Der Nonnenhorner Zahnarzt hat schon viele Auslandseinsätze hinter sich. Bisher war er über den Förderkreis Clinica Santa Maria (FCSM), der seit 1996 in Südamerika zahnärztliche Behandlung anbietet, tätig. Mittlerweile ist er selbst Geschäftsführer und stellvertretender Vorsitzender. Der FCSM ist eines der lokalen Projekte, die auch mit den Spenden von „Helfen bringt Freude“unterstützt werden. Am häufigsten war der 77-Jährige in Ecuador und Bolivien, aber auch auf den Philippinen, in Nicaragua sowie in der Mongolei und in Usbekistan. Das größte Projekt, das Schlichtenhorst selbst aufgebaut hat, ist in Bolivien. Wegen der Corona-Pandemie können er und viele andere Helfer, die so gerne würden, nicht dort hin.

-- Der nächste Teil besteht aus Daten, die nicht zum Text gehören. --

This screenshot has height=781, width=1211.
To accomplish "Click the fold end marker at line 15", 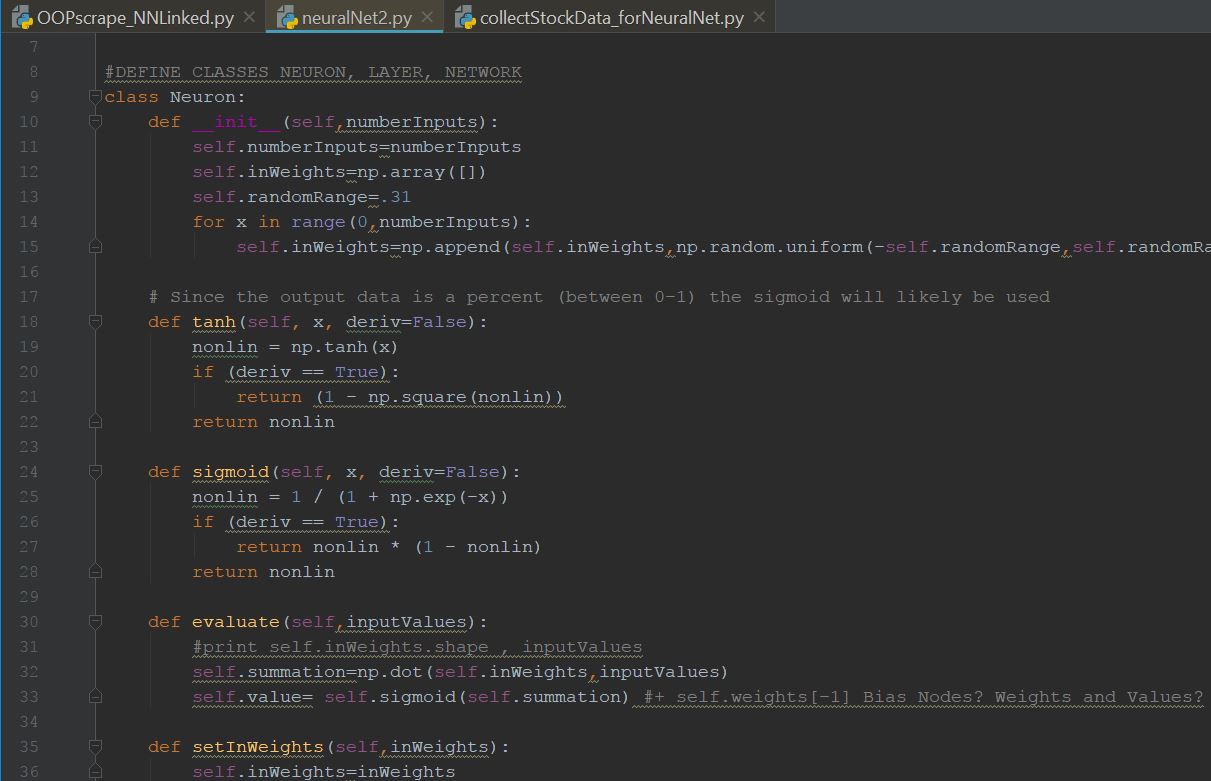I will click(x=95, y=247).
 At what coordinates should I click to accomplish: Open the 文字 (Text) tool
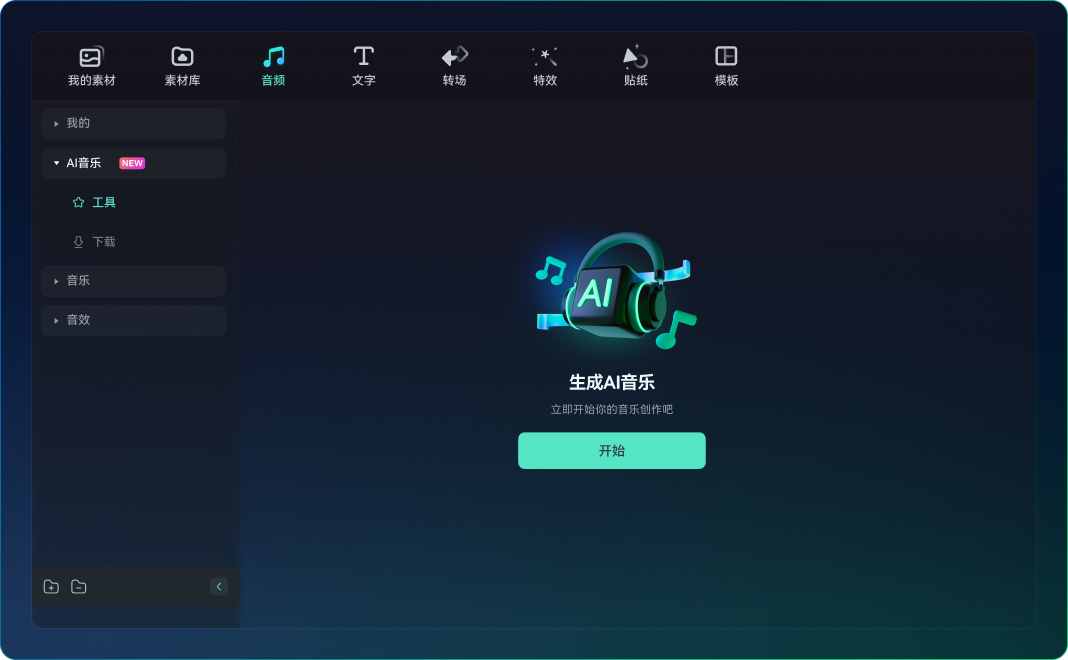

Auch deshalb jetzt der Einsatz in Griechenland. „Die Mundverhältnisse der Menschen in Bolivien sind ähnlich denen der Menschen auf Lesbos“, sagt Schlichtenhorst in einem Telefonat nach seiner Rückkehr. Er ist mittlerweile wieder zurück von der griechischen Insel, aber muss in den ersten Tagen noch in Quarantäne bleiben. „Nämlich sehr schlecht. Viele total zerstörte Zähne,“sagt er weiter. Aber: Der Unterschied zur Verfassung der Menschen sei deutlich spürbar gewesen. Die Geflüchteten aus dem Camp kämen nur zu ihm, wenn sie Schmerzen haben. „Die Bolivianer sind zwar sehr arm, aber sie sind autark“, sagt Schlichtenhorst. Sie seien zufrieden und fröhlich. Diese Fröhlichkeit habe er bei den Menschen aus dem Camp nicht gespürt. „Oft hatte ich keine Zeit, lange mit den Menschen zu sprechen. Viele wollen das auch gar nicht“, sagt der Zahnarzt. Aber er habe es gespürt, wie schlecht es den Menschen geht – auch bei den Kindern.
Einen Eindruck davon kann man etwa in einem Video sehen: Darin sieht man, wie ein Mädchen in einem Zelt kniet. Hinter ihm hängen Klamotten an einer Stange, zwei junge Männer sitzen in der Ecke und schauen auf ihr Handy. „Hallo mein Name ist Raua, ich komme aus Syrien. Ich bin 13 Jahre alt. Ich habe sieben Familienmitglieder. Wir müssen nach Deutschland gehen. Hier ist es nicht gut, es gibt viele Probleme. Mein Vater ist krank, Herz und Zucker“, sagt sie auf Englisch. Sie atmet tief ein, ihre Hände liegen im Schoß, sie reibt sie aneinander. „Wir sind seit einem Jahr hier. Alles ist hier nicht gut.“Dann zeigt das Video eine Autofahrt über die Insel. Der Kontrast zwischen der schönen Landschaft und dem Elend im Camp wird deutlich. Das Video hat Ali gemacht und auf seinem InstagramProfil veröffentlicht. Den Iraner hat Schlichtenhorst während seiner Zeit auf Lesbos kennengelernt.
Viele Menschen haben einen langen Weg auf sich genommen und sitzen jetzt in dem Camp fest. Sie müssen ausharren. „Kein Wunder, dass sie sich wie Geiseln einer undurchsichtigen Übermacht vorkommen“, protokolliert Schlichtenhorst noch auf der Insel. „Sie werden die Zeit im Camp ganz sicher aus ihrem Lebenslauf tilgen wollen, als eine tote Zeit ohne Erinnerungswert.“Für viele wird der Alptraum andauern. Denn: Oft leben die Menschen mehrere Monate oder sogar Jahre in den Camps.